В отличие от обычных моделей ИИ, которые используют 16- или 32-битные числа с плавающей точкой для представления каждого веса, BitNet использует только три дискретных значения: -1, 0 или +1.
В результате модель значительно сокращает потребление памяти и может работать на стандартном оборудовании, не требуя высокопроизводительных графических процессоров, обычно необходимых для крупномасштабного ИИ.
Модель BitNet b1.58 2B4T была разработана группой общего искусственного интеллекта Microsoft и содержит два миллиарда параметров – внутренних значений, которые позволяют модели понимать и генерировать язык.
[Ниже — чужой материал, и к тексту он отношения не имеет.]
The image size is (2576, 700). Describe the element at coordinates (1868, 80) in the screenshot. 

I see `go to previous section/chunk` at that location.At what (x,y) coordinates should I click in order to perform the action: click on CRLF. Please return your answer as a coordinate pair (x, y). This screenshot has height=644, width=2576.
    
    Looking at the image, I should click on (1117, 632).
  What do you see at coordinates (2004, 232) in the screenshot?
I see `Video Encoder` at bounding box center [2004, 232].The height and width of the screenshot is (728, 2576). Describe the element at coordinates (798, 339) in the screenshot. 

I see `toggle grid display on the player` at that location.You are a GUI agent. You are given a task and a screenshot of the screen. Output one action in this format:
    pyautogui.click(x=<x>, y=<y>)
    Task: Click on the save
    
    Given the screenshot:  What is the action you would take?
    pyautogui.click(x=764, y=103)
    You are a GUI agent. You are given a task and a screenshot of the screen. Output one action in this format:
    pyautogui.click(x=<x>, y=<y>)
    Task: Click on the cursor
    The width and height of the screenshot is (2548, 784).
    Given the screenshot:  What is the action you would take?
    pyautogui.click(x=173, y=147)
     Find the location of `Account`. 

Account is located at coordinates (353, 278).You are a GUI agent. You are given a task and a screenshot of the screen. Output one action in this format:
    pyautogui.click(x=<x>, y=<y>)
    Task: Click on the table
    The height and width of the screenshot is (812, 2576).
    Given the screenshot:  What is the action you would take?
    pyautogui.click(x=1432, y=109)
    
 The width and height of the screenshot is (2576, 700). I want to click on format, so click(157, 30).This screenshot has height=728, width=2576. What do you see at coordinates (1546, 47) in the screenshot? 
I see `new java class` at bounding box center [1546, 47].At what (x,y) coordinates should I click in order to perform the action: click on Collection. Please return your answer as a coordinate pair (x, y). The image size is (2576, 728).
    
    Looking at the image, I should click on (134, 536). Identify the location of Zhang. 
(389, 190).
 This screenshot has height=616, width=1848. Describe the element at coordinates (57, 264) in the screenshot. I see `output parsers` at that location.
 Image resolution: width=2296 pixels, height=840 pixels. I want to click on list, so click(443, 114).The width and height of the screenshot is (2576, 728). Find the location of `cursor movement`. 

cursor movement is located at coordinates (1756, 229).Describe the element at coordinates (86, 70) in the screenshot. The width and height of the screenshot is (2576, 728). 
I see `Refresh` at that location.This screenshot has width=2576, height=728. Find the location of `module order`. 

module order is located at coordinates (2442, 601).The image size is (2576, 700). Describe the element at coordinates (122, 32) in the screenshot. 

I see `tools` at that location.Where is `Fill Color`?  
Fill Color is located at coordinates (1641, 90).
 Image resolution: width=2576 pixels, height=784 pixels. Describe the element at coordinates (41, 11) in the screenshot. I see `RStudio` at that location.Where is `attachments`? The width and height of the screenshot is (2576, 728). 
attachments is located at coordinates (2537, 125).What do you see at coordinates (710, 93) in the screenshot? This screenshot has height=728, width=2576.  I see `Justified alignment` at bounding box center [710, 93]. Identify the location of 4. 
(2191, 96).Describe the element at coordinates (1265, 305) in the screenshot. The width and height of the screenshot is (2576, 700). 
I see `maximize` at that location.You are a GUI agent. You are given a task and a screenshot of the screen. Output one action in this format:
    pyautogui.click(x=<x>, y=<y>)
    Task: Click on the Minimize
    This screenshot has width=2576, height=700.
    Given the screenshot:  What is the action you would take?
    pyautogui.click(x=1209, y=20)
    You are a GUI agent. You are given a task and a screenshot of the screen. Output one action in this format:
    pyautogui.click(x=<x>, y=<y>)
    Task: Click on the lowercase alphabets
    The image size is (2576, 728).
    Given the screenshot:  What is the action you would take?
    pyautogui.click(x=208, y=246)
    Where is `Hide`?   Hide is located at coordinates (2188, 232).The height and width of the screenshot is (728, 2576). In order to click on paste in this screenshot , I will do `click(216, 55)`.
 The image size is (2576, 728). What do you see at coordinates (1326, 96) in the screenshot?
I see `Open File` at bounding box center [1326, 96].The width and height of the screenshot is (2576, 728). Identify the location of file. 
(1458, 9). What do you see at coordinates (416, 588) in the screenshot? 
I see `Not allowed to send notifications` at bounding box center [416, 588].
Модель была обучена на огромном наборе данных из четырех триллионов лексем, что примерно эквивалентно содержанию 33 миллионов книг. Такое обширное обучение позволяет BitNet достойно конкурировать с Llama 3.2 1B, Gemma 3 1B и Qwen 2.5 1.5B.
В эталонных тестах BitNet b1.58 2B4T продемонстрировал высокую производительность в различных задачах, включая математические задачи для школьников и вопросы, требующие рассуждений на основе здравого смысла. В некоторых оценках он даже превзошел своих конкурентов.